Data to examine section start
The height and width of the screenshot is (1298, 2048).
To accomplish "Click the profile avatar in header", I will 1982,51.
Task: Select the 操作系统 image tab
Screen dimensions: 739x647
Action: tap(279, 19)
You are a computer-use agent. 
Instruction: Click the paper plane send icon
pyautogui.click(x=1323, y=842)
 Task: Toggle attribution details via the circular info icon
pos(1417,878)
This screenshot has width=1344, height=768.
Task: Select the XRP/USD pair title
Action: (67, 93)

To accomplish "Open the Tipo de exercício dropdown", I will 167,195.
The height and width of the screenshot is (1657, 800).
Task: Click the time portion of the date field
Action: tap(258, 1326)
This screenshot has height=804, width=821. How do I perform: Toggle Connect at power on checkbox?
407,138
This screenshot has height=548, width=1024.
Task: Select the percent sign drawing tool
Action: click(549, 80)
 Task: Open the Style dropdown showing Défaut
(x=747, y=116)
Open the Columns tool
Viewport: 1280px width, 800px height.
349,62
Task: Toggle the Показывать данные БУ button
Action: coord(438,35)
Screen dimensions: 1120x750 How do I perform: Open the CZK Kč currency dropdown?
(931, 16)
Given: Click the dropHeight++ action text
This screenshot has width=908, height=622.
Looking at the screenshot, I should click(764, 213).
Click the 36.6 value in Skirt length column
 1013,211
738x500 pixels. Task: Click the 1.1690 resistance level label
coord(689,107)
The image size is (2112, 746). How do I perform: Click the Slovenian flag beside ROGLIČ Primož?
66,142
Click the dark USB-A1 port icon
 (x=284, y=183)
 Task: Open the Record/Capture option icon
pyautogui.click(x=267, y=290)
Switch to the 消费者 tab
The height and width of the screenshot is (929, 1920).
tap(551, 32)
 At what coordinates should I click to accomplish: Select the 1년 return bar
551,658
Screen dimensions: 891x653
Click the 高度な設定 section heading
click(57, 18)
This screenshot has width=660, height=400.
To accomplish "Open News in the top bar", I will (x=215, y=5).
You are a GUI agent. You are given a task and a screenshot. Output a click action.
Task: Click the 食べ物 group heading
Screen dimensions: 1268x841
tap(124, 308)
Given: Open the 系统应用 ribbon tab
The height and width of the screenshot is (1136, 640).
Data to examine section end
What to do:
Every line above in which the word "agent" occurs needs to be copied.

Response:
You are a computer-use agent. 
You are a GUI agent. You are given a task and a screenshot. Output a click action.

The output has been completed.